__Material provided__:

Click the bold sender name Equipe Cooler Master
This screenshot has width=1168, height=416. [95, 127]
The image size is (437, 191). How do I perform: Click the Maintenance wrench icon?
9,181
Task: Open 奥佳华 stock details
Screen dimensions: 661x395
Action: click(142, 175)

==

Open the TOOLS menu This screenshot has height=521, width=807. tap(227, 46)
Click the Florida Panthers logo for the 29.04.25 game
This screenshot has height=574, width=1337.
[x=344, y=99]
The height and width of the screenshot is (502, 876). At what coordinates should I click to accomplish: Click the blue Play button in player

__Task statement__: Of the lines above, output exactly those from the line bearing "Open the TOOLS" through the line bearing "The height and", inclusive.

__Answer to this problem__:
Open the TOOLS menu This screenshot has height=521, width=807. tap(227, 46)
Click the Florida Panthers logo for the 29.04.25 game
This screenshot has height=574, width=1337.
[x=344, y=99]
The height and width of the screenshot is (502, 876). At what coordinates should I click to accomplish: Click the blue Play button in player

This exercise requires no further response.